### Problem requirements
The answer consists solely of the lines running from the one with "At what coordinates" through the final line below, transcribed exactly and without any pictures.

** Provided records follows **

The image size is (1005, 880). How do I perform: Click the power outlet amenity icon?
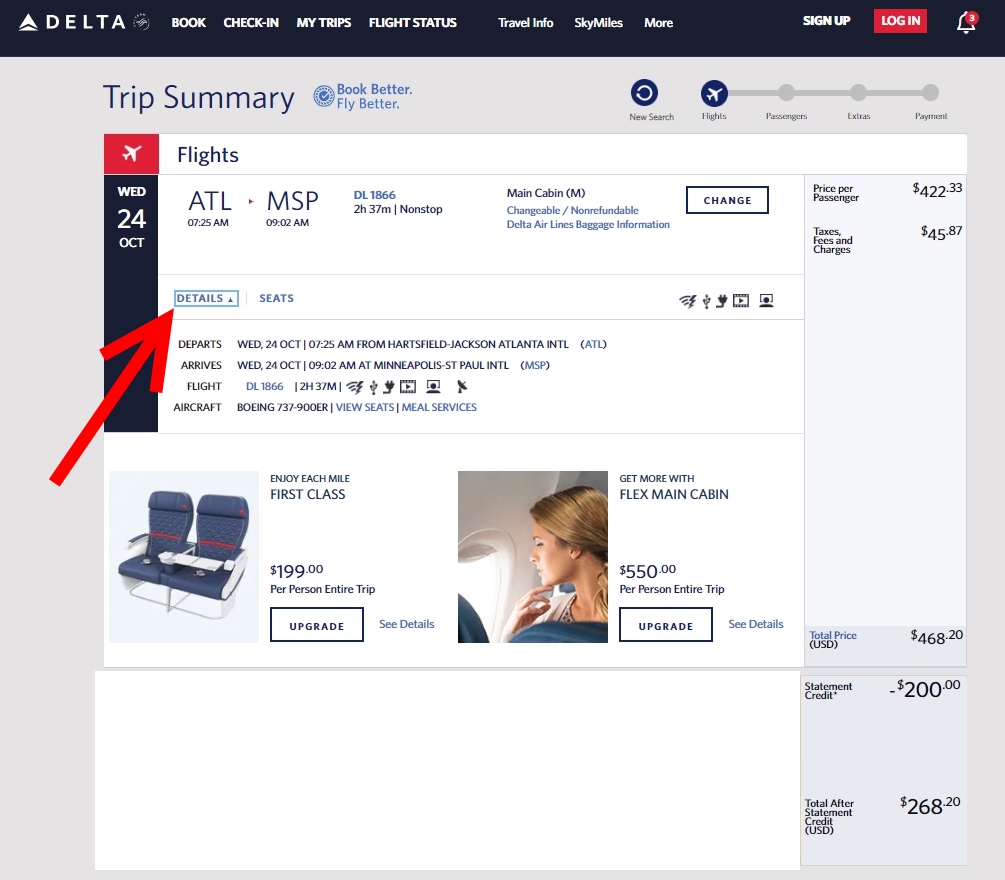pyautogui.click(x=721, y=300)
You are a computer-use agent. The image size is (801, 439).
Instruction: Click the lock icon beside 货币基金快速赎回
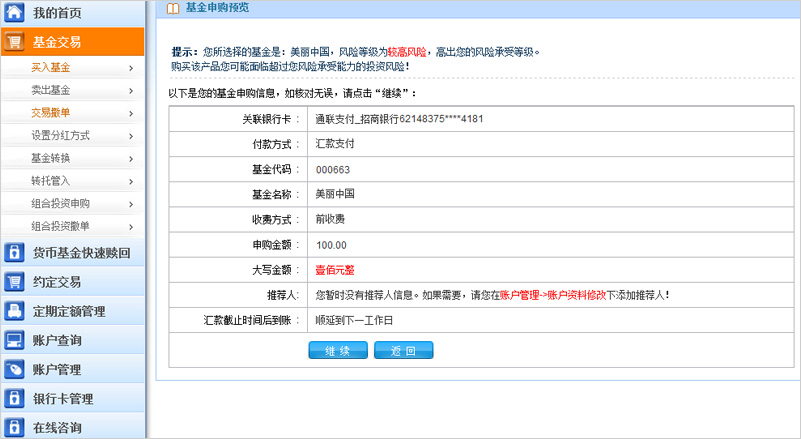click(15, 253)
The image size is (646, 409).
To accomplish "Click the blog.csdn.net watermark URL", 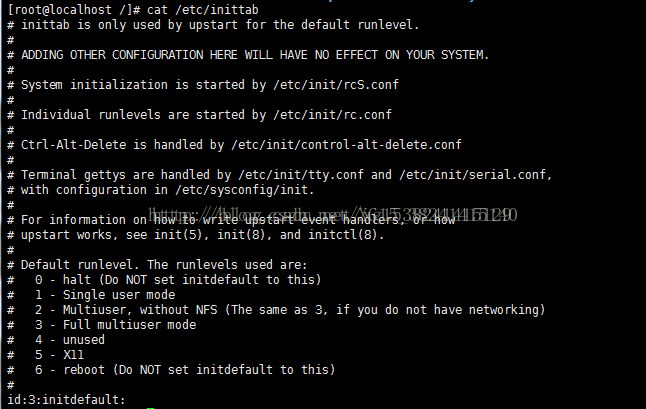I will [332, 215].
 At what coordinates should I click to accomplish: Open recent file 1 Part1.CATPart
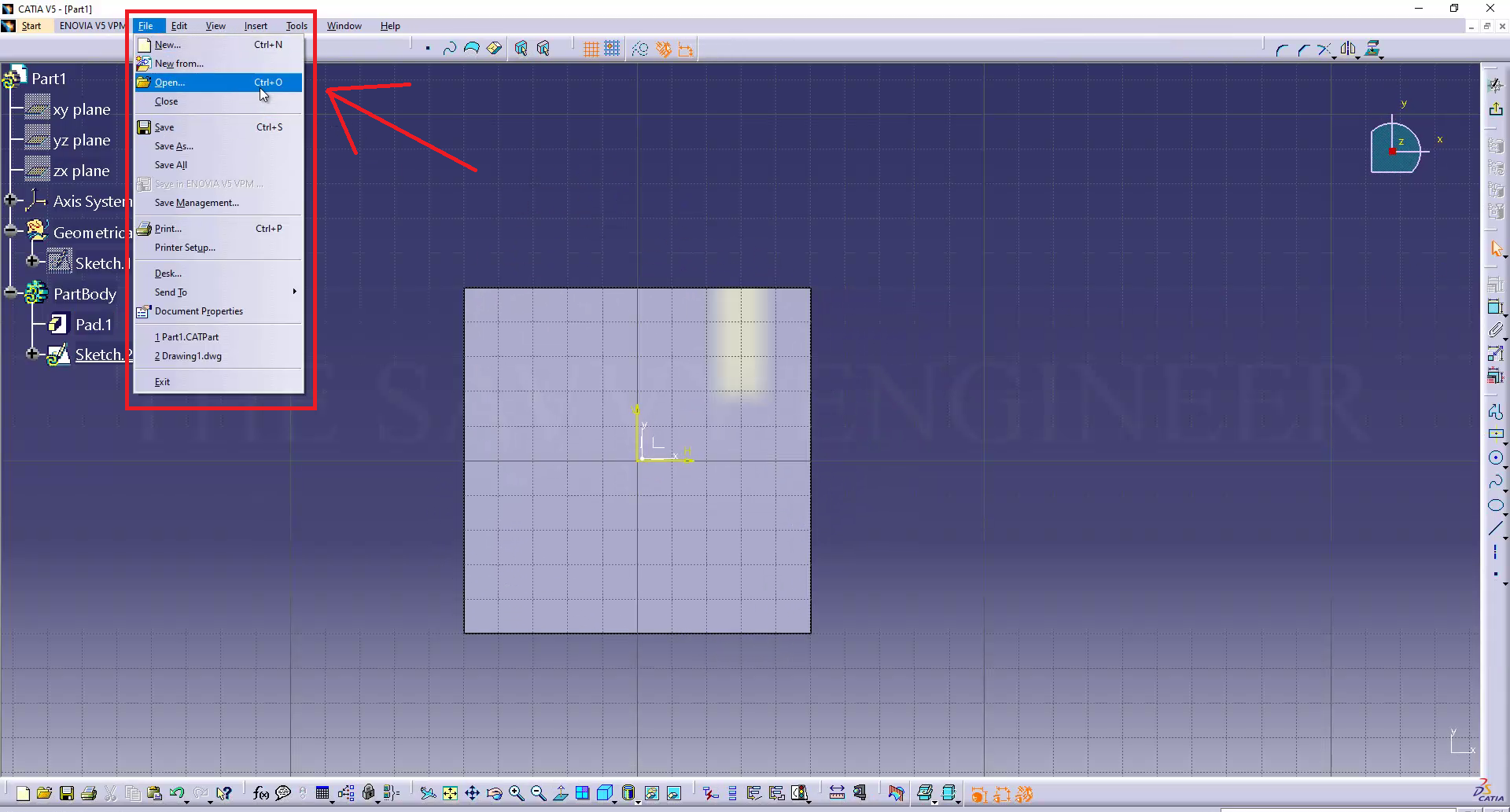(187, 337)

** End of Provided records **

### Result for this exercise
 At what coordinates should I click to accomplish: Open recent file 1 Part1.CATPart
(187, 337)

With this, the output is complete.